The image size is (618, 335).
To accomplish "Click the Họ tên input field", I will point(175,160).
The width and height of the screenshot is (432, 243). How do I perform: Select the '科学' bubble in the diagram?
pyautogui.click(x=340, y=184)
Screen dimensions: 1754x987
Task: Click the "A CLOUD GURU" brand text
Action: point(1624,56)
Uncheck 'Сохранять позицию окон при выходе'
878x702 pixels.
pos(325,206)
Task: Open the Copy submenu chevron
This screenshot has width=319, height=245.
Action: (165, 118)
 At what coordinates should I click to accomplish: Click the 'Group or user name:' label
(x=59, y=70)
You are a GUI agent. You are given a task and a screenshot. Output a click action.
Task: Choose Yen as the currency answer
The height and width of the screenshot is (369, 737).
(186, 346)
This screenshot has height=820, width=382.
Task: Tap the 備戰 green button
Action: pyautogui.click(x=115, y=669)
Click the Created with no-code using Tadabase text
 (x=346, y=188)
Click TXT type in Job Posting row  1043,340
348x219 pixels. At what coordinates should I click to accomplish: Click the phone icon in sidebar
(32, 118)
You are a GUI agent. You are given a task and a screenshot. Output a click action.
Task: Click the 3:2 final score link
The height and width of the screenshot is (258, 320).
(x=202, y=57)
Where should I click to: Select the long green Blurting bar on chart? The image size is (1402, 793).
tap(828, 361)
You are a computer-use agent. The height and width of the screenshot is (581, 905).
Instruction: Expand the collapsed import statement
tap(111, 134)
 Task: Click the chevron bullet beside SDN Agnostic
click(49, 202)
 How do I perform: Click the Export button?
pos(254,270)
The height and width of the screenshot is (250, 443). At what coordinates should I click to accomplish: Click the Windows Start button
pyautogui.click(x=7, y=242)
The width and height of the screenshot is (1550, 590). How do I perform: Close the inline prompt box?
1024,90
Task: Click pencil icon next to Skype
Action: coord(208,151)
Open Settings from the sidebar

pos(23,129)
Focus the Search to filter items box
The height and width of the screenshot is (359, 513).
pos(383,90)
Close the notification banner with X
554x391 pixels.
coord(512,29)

• WORK ORDER: Output the entries above in their entirety, exactly as written.

• TASK RESULT:
The image size is (618, 335).
To accomplish "Click the Họ tên input field", I will point(175,160).
The width and height of the screenshot is (432, 243). How do I perform: Select the '科学' bubble in the diagram?
pyautogui.click(x=340, y=184)
Screen dimensions: 1754x987
Task: Click the "A CLOUD GURU" brand text
Action: point(1624,56)
Uncheck 'Сохранять позицию окон при выходе'
878x702 pixels.
pos(325,206)
Task: Open the Copy submenu chevron
This screenshot has width=319, height=245.
Action: (165, 118)
 At what coordinates should I click to accomplish: Click the 'Group or user name:' label
(x=59, y=70)
You are a GUI agent. You are given a task and a screenshot. Output a click action.
Task: Choose Yen as the currency answer
The height and width of the screenshot is (369, 737).
(186, 346)
This screenshot has height=820, width=382.
Task: Tap the 備戰 green button
Action: pyautogui.click(x=115, y=669)
Click the Created with no-code using Tadabase text
 (x=346, y=188)
Click TXT type in Job Posting row  1043,340
348x219 pixels. At what coordinates should I click to accomplish: Click the phone icon in sidebar
(32, 118)
You are a GUI agent. You are given a task and a screenshot. Output a click action.
Task: Click the 3:2 final score link
The height and width of the screenshot is (258, 320).
(x=202, y=57)
Where should I click to: Select the long green Blurting bar on chart? The image size is (1402, 793).
tap(828, 361)
You are a computer-use agent. The height and width of the screenshot is (581, 905).
Instruction: Expand the collapsed import statement
tap(111, 134)
 Task: Click the chevron bullet beside SDN Agnostic
click(49, 202)
 How do I perform: Click the Export button?
pos(254,270)
The height and width of the screenshot is (250, 443). At what coordinates should I click to accomplish: Click the Windows Start button
pyautogui.click(x=7, y=242)
The width and height of the screenshot is (1550, 590). How do I perform: Close the inline prompt box?
1024,90
Task: Click pencil icon next to Skype
Action: coord(208,151)
Open Settings from the sidebar

pos(23,129)
Focus the Search to filter items box
The height and width of the screenshot is (359, 513).
pos(383,90)
Close the notification banner with X
554x391 pixels.
coord(512,29)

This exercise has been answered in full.